Supplement to Aristotle and Mathematics

Place and continuity of Magnitudes in Physics iv and v

In Physics iv.1-5 Aristotle distinguishes four notions as candidates for place. Each is understood in terms of a contained or containing body and in terms of either the limit (shape or form) of a magnitude or the extension within the limit of the magnitude:

  1. the extension of the magnitude of the contained body (this is the matter of the magnitude);
  2. the extension between the inner limit of the containing body (Aristotle argues that this is a fiction);
  3. the limit of the contained body (this is the form, i.e., shape, of the contained body);
  4. the inner limit of the containing body (Aristotle argues that this is place).

Since Aristotle only is thinking here of the place of a body, he needs to expand the notion or at least to treat it more cavalierly than he does in this discussion. In fact, any magnitude will have place when he turns to the discussion of continuity.
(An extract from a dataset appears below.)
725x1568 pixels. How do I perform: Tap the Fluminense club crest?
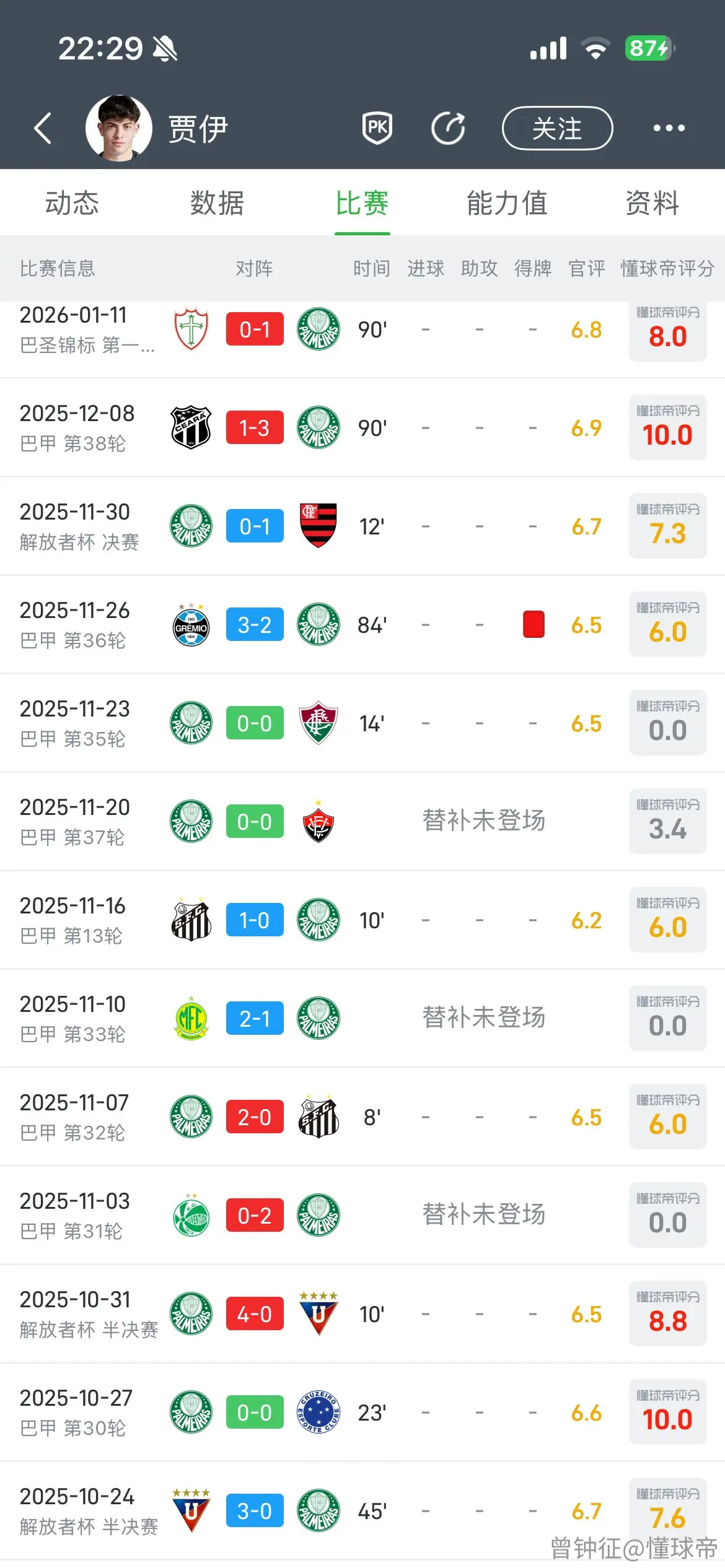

From Physics v.3 (a discussion of perceptible quantities), cf. also Categories 6, we have the following central notions:

  1. Together or in contact (hama) and Apart (khôris)
    1. Two magnitudes are together if they occupy the same place.
    2. Two magnitudes are apart or separate if they occupy two distinct places.
  2. Touching (haptesthai) and Between (metaxu): Two magnitudes touch (are in contact) if their limits (akra) are together.
  3. Between (metaxu) pertains to continuous change: what is between is that which a continuous changer arrives at before it arrives at the end of the change.
  4. Succession (ephexês): X is in succession to Y with regard to position or something else, if there is nothing of the same kind between X and Y, and X comes after Y. A pair comes after a unit.
  5. Contiguous or held (ekhomenon): X is connected to Y if X is in succession to Y and X is in contact with Y.
  6. Continuous or held together (synekhes): X is continuous with Y if X is contiguous with Y and their limits at which they are in contact are one and ‘held together’.